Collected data
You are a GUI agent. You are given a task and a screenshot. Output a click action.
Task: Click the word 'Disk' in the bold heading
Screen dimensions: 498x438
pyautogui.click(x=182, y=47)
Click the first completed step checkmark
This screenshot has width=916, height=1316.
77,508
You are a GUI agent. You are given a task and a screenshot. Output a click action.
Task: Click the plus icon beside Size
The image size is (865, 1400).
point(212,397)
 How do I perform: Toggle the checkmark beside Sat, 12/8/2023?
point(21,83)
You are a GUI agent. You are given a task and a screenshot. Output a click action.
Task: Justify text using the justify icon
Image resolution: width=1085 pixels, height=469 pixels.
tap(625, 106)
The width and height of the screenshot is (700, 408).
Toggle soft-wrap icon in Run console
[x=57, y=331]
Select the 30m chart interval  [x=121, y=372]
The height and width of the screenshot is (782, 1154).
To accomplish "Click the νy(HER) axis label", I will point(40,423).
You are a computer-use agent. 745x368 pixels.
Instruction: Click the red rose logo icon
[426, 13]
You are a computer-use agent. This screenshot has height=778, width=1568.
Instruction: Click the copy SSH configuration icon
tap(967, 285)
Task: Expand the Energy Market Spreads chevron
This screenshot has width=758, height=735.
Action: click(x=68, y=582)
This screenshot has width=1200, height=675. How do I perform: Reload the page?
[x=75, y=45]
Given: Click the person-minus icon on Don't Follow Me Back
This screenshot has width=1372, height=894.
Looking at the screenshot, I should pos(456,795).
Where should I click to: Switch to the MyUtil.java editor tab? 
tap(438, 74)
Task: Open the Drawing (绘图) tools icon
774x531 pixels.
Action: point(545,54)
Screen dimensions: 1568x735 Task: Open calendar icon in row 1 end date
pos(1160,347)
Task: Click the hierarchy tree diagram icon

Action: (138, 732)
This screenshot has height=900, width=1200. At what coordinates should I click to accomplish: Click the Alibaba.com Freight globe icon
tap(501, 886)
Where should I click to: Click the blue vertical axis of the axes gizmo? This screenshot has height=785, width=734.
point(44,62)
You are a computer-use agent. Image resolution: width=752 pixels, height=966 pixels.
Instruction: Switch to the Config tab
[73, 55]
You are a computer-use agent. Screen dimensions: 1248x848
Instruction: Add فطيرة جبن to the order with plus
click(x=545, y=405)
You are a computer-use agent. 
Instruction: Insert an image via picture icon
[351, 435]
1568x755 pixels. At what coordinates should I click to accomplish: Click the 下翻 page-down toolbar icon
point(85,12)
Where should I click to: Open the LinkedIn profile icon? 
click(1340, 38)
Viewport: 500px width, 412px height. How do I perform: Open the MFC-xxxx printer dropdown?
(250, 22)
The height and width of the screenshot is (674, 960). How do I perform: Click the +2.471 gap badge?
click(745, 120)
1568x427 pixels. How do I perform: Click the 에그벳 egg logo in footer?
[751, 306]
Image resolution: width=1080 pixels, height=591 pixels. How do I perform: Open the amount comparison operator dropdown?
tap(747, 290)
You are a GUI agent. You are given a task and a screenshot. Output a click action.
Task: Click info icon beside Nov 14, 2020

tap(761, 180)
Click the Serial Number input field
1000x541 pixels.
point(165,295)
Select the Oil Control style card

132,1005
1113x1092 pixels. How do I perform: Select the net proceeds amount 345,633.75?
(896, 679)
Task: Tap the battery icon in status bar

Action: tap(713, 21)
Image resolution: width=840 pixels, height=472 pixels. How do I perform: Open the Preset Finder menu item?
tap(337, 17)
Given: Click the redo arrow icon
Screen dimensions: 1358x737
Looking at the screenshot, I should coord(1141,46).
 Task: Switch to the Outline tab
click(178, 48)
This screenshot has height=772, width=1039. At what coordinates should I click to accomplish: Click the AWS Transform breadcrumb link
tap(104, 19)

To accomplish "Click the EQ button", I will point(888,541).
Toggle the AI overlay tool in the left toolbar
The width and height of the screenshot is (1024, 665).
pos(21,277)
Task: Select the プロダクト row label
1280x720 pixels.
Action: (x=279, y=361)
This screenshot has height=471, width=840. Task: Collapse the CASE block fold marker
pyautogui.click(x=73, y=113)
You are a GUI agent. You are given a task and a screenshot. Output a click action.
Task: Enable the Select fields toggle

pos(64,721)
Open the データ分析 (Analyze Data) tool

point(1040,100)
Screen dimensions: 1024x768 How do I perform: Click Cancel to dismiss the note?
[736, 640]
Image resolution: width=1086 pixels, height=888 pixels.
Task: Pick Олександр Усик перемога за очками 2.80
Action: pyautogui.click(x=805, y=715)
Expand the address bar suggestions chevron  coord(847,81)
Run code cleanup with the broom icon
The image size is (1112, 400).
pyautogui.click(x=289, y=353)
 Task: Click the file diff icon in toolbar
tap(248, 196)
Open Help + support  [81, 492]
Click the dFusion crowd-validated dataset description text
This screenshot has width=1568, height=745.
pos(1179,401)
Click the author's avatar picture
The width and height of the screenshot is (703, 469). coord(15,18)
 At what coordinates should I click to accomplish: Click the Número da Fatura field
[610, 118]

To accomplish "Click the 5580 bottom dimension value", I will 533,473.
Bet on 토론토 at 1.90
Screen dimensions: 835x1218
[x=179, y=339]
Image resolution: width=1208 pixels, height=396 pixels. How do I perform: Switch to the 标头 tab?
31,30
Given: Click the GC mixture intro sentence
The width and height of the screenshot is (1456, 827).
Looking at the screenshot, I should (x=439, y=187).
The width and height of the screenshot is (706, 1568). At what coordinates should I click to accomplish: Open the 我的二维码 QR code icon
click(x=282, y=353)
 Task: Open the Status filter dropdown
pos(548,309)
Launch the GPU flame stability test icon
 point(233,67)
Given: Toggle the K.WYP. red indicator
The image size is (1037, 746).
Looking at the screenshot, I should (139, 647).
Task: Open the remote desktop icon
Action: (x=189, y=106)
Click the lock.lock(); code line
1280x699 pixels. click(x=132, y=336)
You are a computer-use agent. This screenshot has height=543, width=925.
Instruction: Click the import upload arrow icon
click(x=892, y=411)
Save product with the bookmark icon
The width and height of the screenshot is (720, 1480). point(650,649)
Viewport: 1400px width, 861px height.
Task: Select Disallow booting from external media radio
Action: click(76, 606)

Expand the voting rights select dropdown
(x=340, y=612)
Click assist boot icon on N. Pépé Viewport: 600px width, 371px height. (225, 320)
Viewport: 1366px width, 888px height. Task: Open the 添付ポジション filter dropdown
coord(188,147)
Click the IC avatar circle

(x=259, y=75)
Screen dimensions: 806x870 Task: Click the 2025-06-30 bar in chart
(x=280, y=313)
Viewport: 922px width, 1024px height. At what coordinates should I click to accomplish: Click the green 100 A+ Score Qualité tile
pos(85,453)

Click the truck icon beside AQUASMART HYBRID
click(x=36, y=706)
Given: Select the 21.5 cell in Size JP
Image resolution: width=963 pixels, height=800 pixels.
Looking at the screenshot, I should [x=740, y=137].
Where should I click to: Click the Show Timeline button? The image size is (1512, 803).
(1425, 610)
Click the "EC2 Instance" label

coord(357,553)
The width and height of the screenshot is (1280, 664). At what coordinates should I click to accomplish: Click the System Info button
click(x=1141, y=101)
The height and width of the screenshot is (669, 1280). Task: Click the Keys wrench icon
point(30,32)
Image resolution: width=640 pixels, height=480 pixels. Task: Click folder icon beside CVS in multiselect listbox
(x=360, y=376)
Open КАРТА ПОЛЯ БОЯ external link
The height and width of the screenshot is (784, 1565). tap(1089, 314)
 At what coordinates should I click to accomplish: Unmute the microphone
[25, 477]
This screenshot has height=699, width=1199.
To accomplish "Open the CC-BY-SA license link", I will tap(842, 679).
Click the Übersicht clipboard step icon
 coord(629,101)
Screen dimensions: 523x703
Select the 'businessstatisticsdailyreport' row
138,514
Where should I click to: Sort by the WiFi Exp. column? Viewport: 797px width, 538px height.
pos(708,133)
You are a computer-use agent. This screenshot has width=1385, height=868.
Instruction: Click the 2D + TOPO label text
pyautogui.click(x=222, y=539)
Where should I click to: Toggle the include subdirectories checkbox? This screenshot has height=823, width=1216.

- _What to do_: Retype exactly the lines above, from the one with "Image resolution: width=1208" through the one with "Given: Toggle the K.WYP. red indicator", inclusive.

- _Exercise answer_:
Image resolution: width=1208 pixels, height=396 pixels. How do I perform: Switch to the 标头 tab?
31,30
Given: Click the GC mixture intro sentence
The width and height of the screenshot is (1456, 827).
Looking at the screenshot, I should (x=439, y=187).
The width and height of the screenshot is (706, 1568). At what coordinates should I click to accomplish: Open the 我的二维码 QR code icon
click(x=282, y=353)
 Task: Open the Status filter dropdown
pos(548,309)
Launch the GPU flame stability test icon
 point(233,67)
Given: Toggle the K.WYP. red indicator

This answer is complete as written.